So it’s sort of a book about a jerk. I don’t entirely relate to that (and please don’t argue the opposite). I’ve been real stupid in life, but rarely with a vindictive sense of malice to it. Not since grade school, anyway, when I would plot to fill peoples’ desks with dirt because I thought they were mean to me. Nah, most of the time, if I’m thinking someone deserves negative stuff in their life, that person is me. But I’ve an affirmational poster on my wall (yes, I’m that guy) that says ‘I am a Good Man‘ (sharpie underlined), and I believe it, most of the time. My friend Jacqui added a ‘And we ❤ you!’ to it that I quite appreciate.
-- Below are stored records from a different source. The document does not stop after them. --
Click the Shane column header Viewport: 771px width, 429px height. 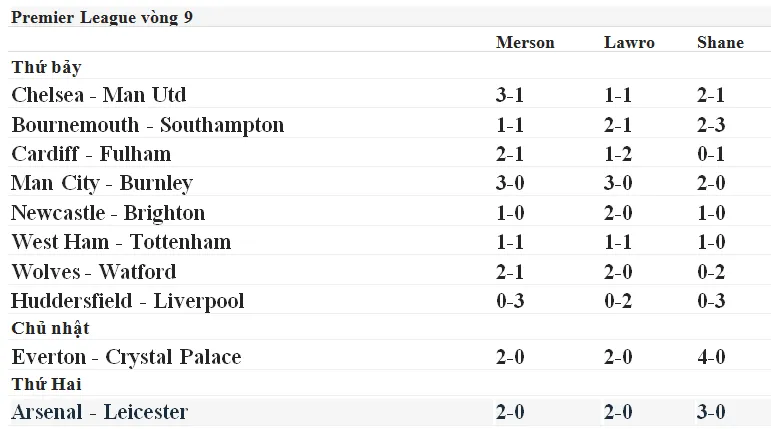pyautogui.click(x=720, y=43)
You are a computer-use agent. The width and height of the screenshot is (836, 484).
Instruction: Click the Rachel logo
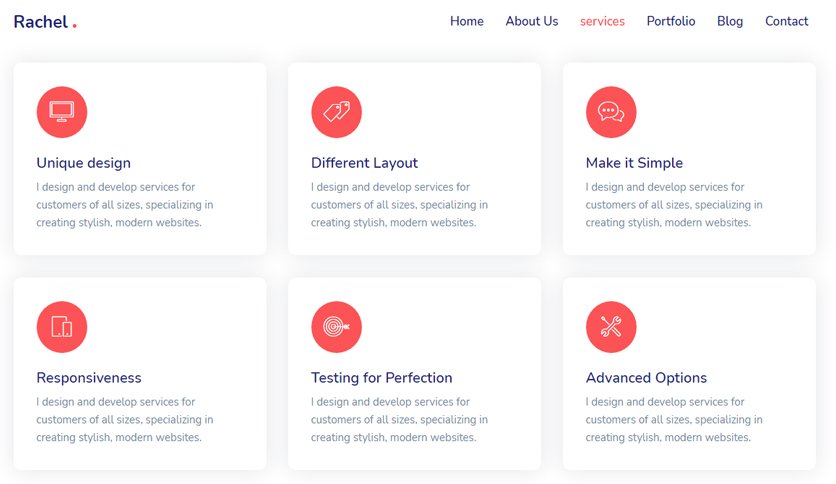click(x=45, y=22)
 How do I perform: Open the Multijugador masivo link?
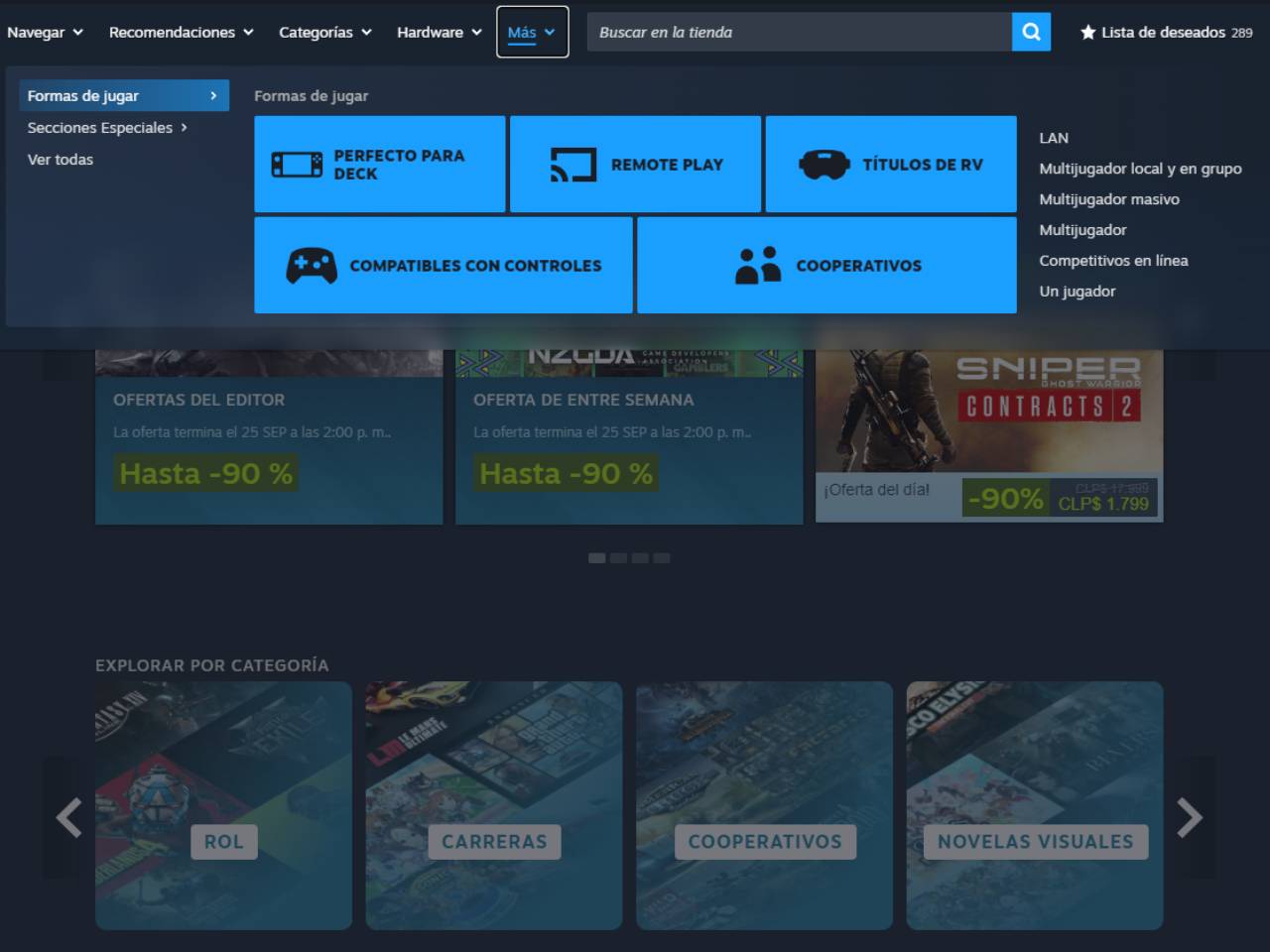1108,199
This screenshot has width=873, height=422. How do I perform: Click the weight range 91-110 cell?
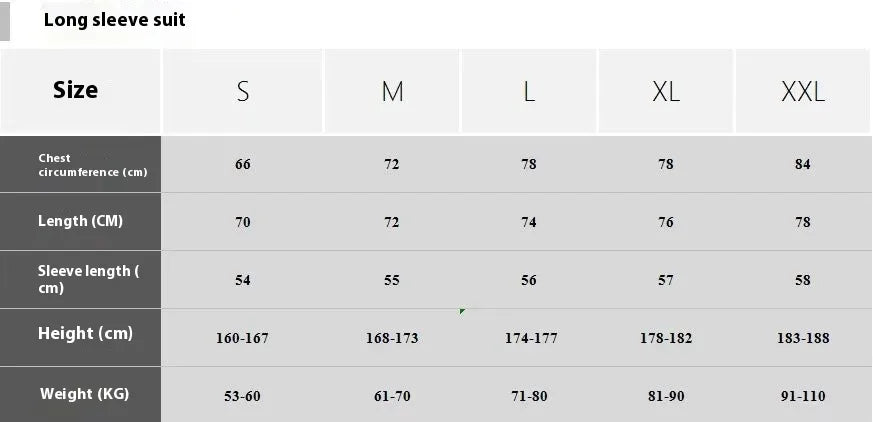pyautogui.click(x=803, y=397)
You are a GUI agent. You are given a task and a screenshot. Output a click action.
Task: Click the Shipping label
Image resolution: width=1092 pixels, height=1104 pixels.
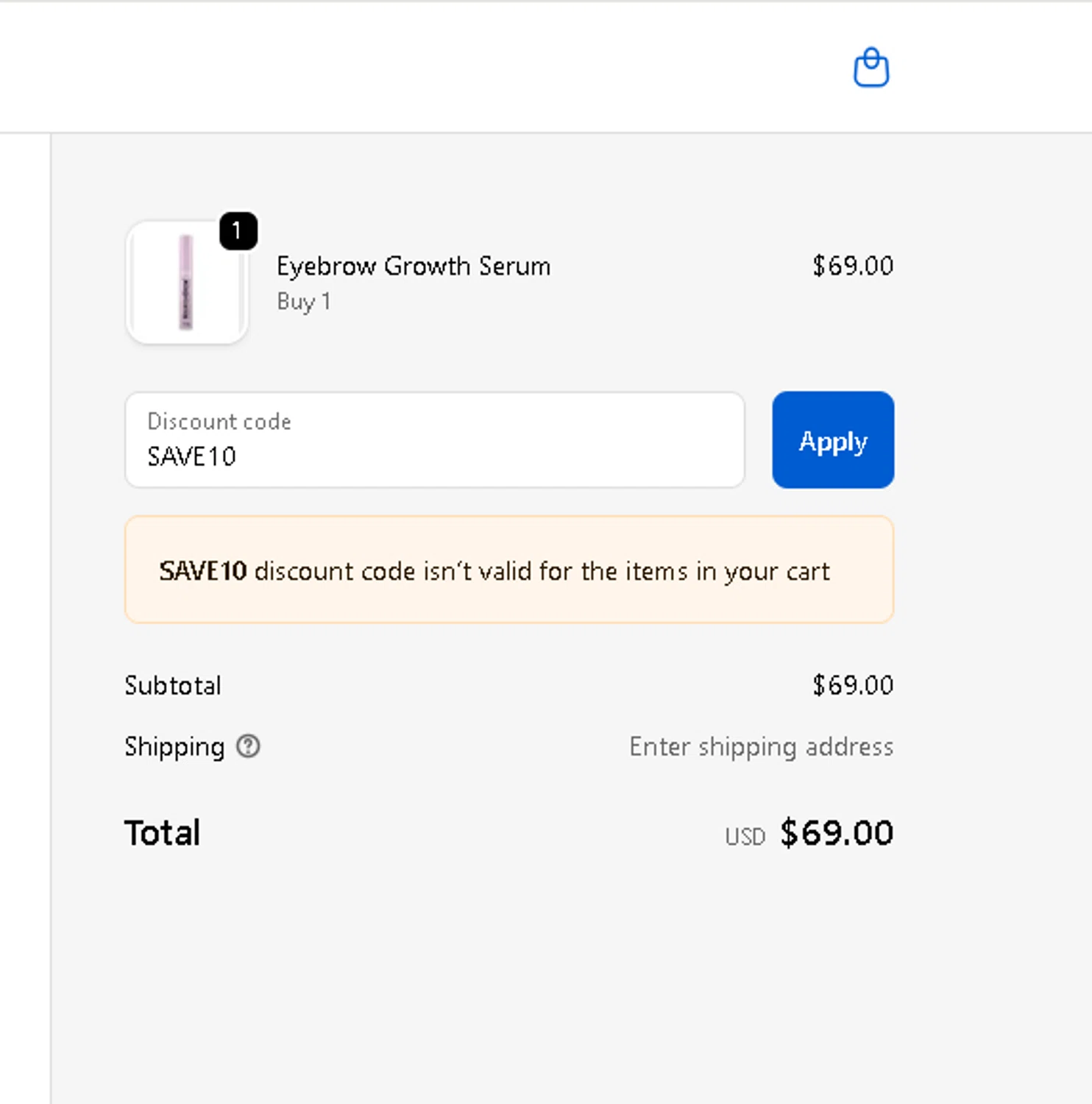(x=174, y=746)
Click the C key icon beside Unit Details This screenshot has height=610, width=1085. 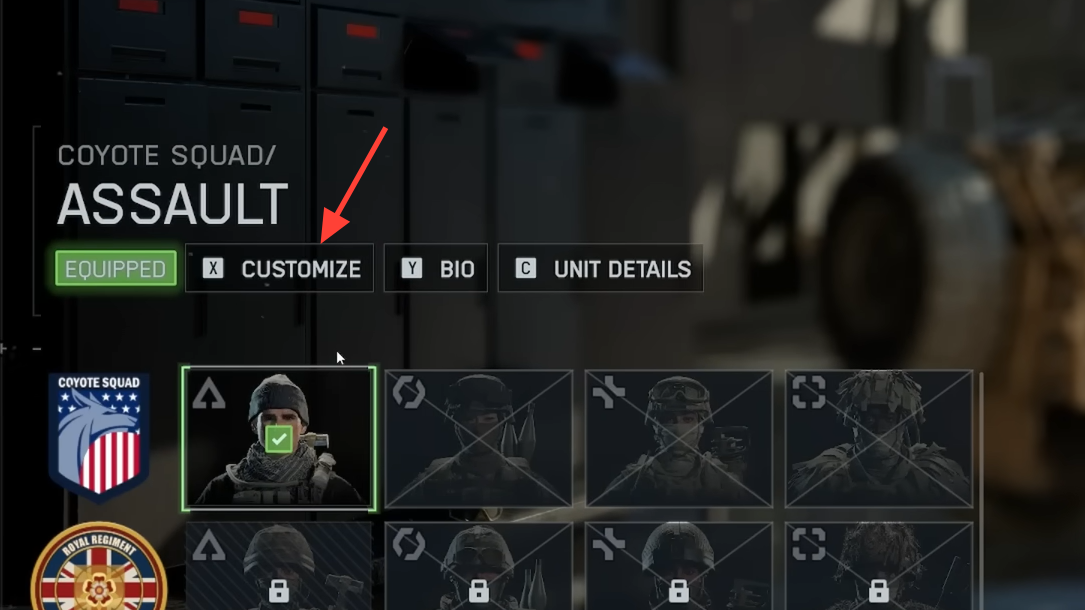point(526,268)
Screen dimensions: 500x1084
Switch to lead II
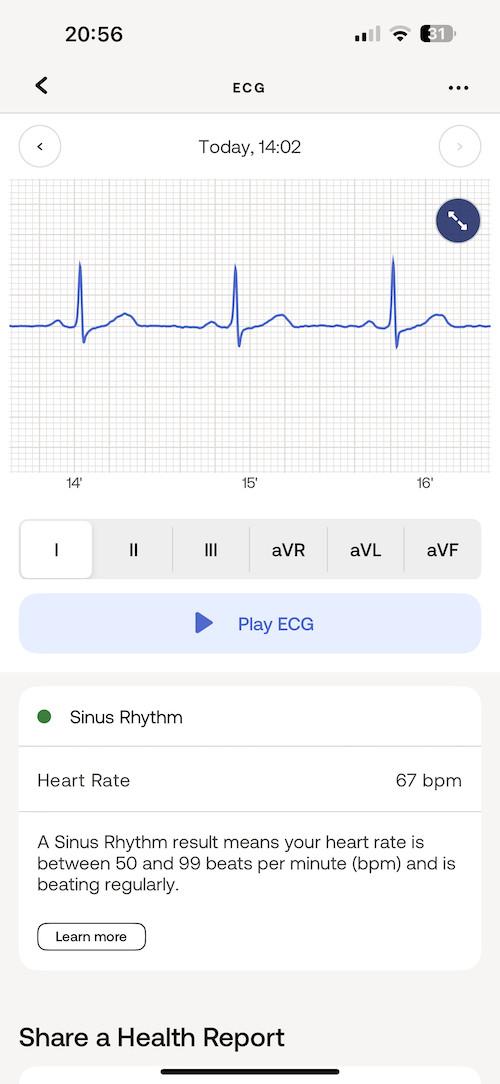pyautogui.click(x=133, y=550)

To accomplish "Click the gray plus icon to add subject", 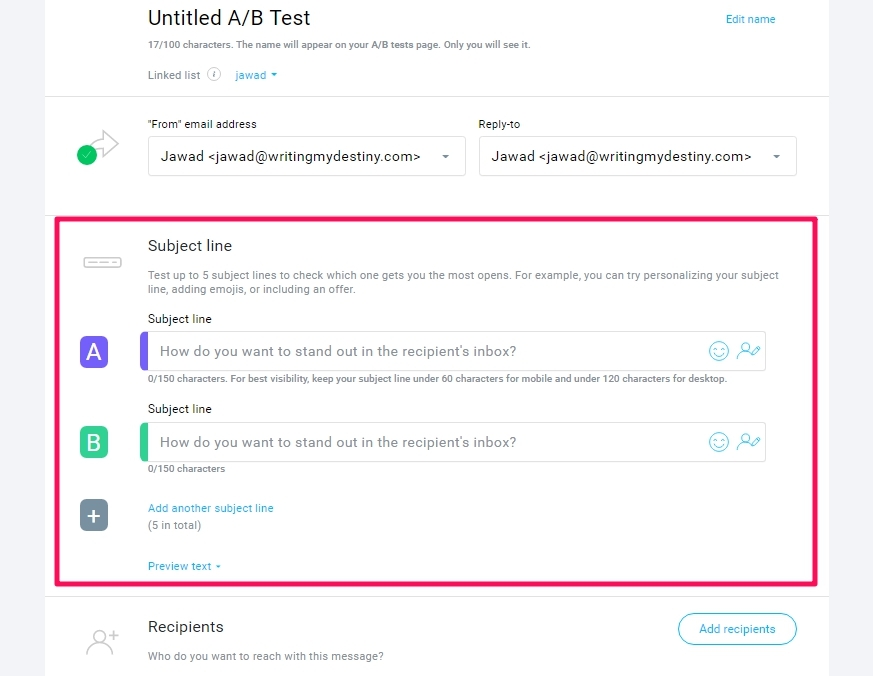I will [x=94, y=515].
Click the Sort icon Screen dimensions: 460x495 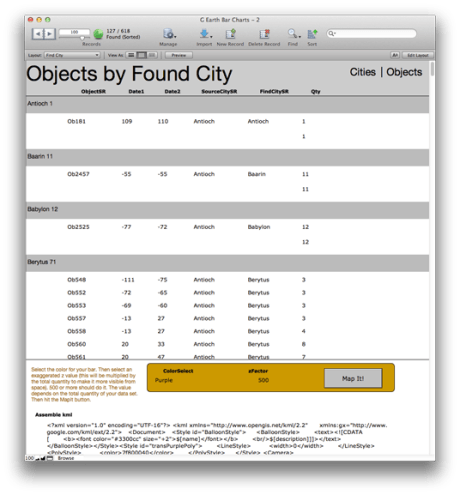point(312,34)
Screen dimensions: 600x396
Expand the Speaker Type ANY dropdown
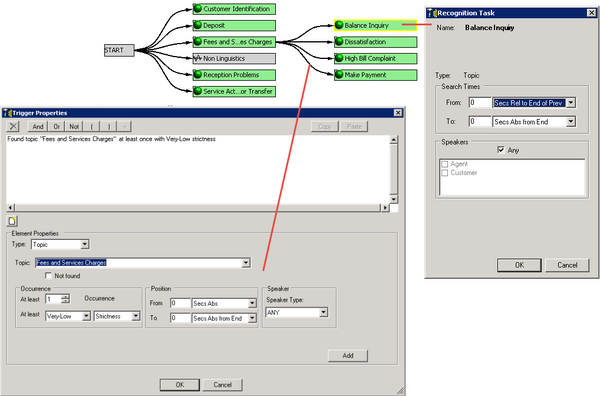(324, 312)
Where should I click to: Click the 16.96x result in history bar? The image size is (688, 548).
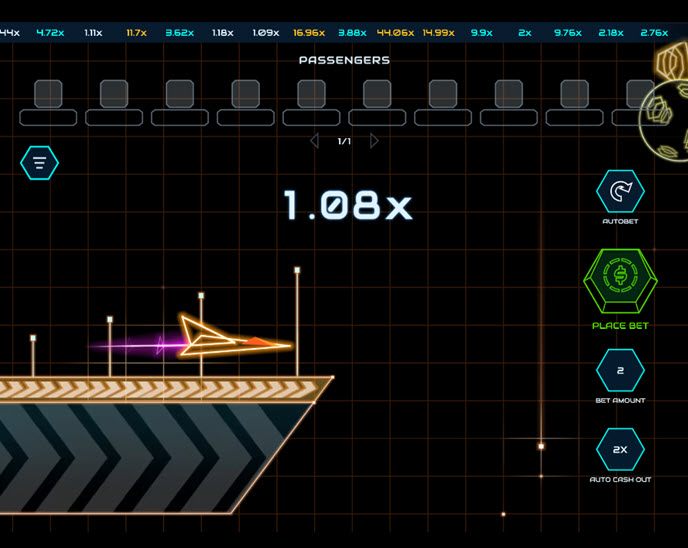pos(309,33)
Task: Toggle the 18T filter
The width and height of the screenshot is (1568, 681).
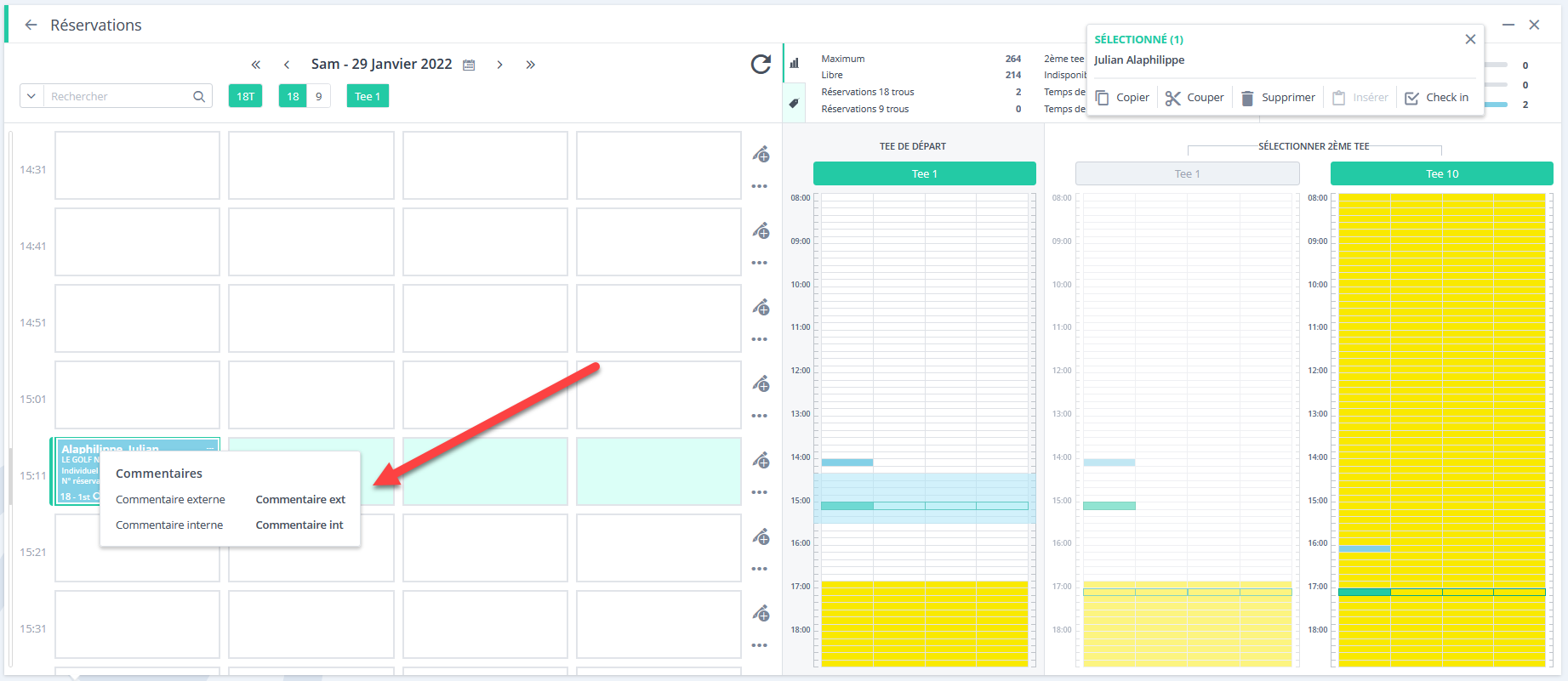Action: [245, 96]
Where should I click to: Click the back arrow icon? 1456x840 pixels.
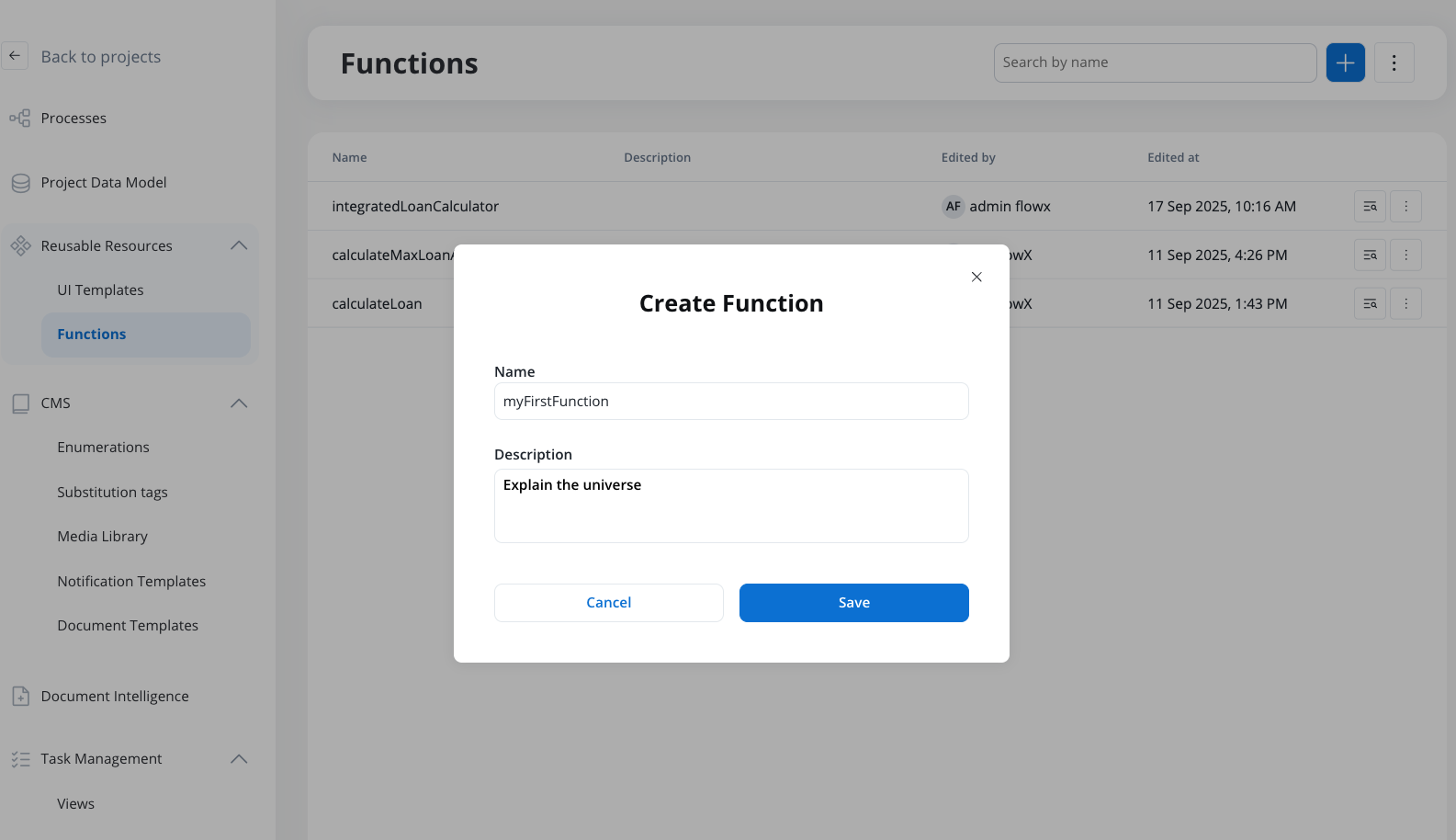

What the book is more about, though, is the triumvirate of the excitement of new relationships, dealing with break-ups, and figuring out what to do in the middle of a relationship. It’s about how much mental space and energy and OHMYGOD these things take up inside a person’s soul. It ends with pretty much an ode to marriage and commitment, because, heck, all of the above just take so much EFFORT, going through those first few steps of a relationship over and over and over again, and long term relationships take effort too, but it’s a different kind of effort; it isn’t the same, stuck kind of effort repeating itself over and over again.

My week has been emotionally a bit rough, probably in part due to this book. It’s all about fixating on past relationships, and, well, it’s not hard to see why that is an issue if you’ve read the second paragraph up there about empathy. And I don’t know if people with regular nine-to-five, five-days-a-week office dayjobs feel like every day is the same, but performing a show is quite LITERALLY SAYING THE EXACT SAME WORDS AND REPEATING THE EXACT SAME ACTIONS EVERY DAY.

(I actually love it, and every audience has a slightly different vibe, and let’s be honest, I usually slightly fumble a couple of dance moves or reverse a line or sing a verse with a slightly different intent, so it’s never exactly the same, but the metaphor is too precise to ignore, so stick with me.)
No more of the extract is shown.